=== Begin Enclosure ===
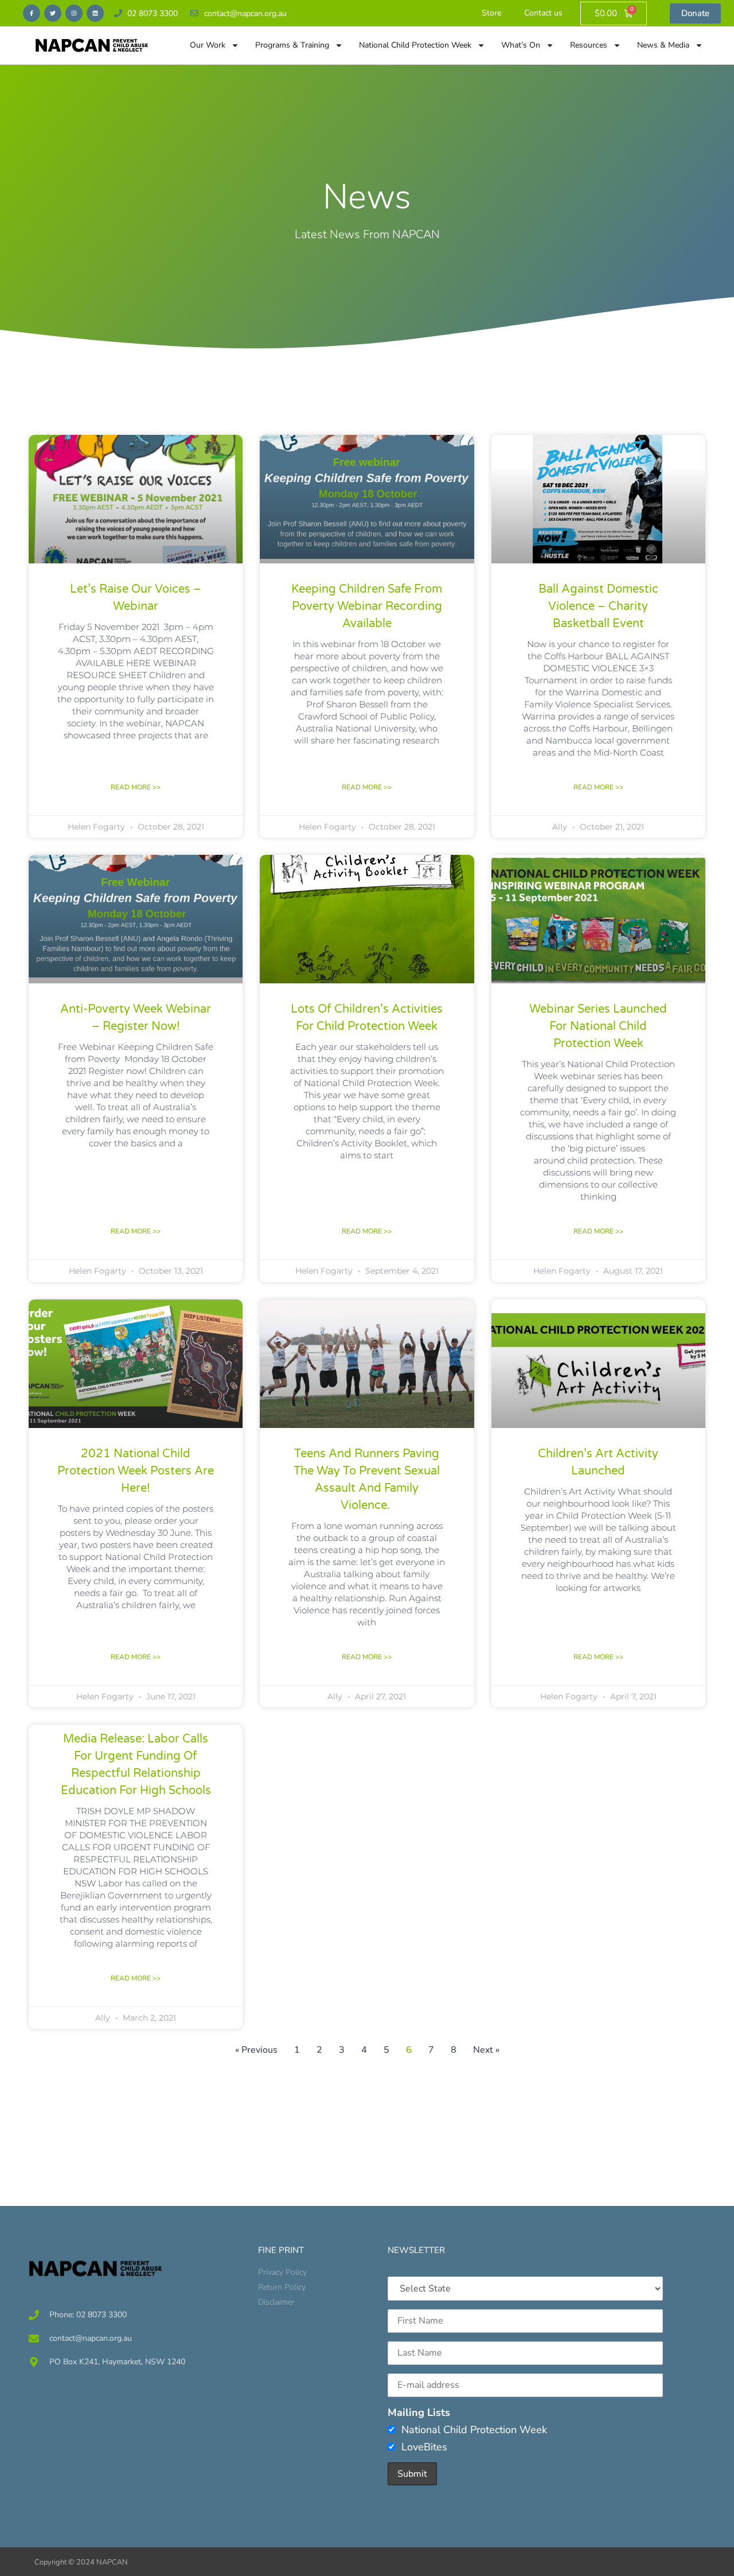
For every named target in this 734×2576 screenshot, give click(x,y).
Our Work (207, 45)
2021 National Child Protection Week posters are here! (135, 1471)
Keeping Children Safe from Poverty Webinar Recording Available (366, 606)
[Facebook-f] (31, 13)
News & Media (663, 45)
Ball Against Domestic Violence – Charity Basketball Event (598, 606)
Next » (486, 2050)
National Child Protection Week (415, 45)
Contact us (543, 12)
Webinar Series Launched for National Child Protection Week (598, 1026)
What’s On (520, 45)
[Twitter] (52, 13)
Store (491, 12)
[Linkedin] (95, 13)
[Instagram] (74, 13)
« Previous (256, 2050)
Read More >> (136, 787)
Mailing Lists (419, 2412)
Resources (588, 45)
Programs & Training (292, 45)
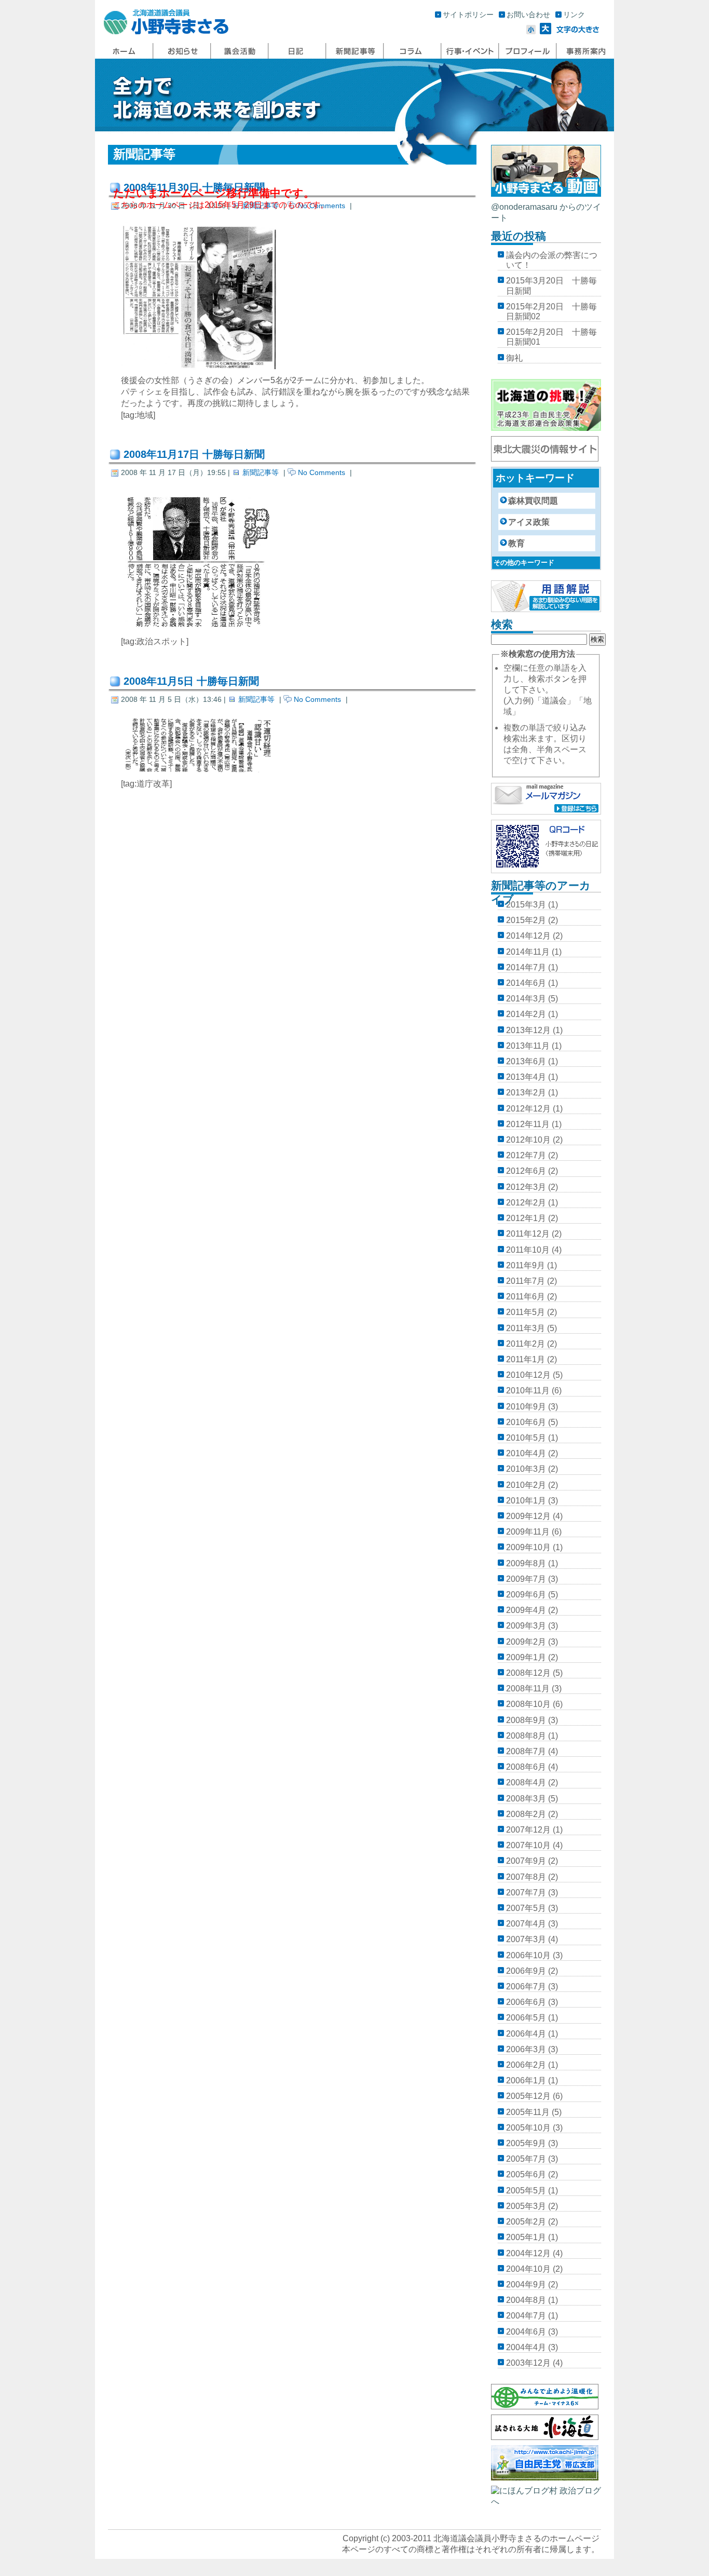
=== End Enclosure ===
Take the line containing "Contact us (543, 12)" and every line after it to the end of the records, and restate them verbatim, with no pictures.

THE COMPLETED TASK:
Contact us (543, 12)
Webinar Series Launched for National Child Protection Week (598, 1026)
What’s On (520, 45)
[Twitter] (52, 13)
Store (491, 12)
[Linkedin] (95, 13)
[Instagram] (74, 13)
« Previous (256, 2050)
Read More >> (136, 787)
Mailing Lists (419, 2412)
Resources (588, 45)
Programs & Training (292, 45)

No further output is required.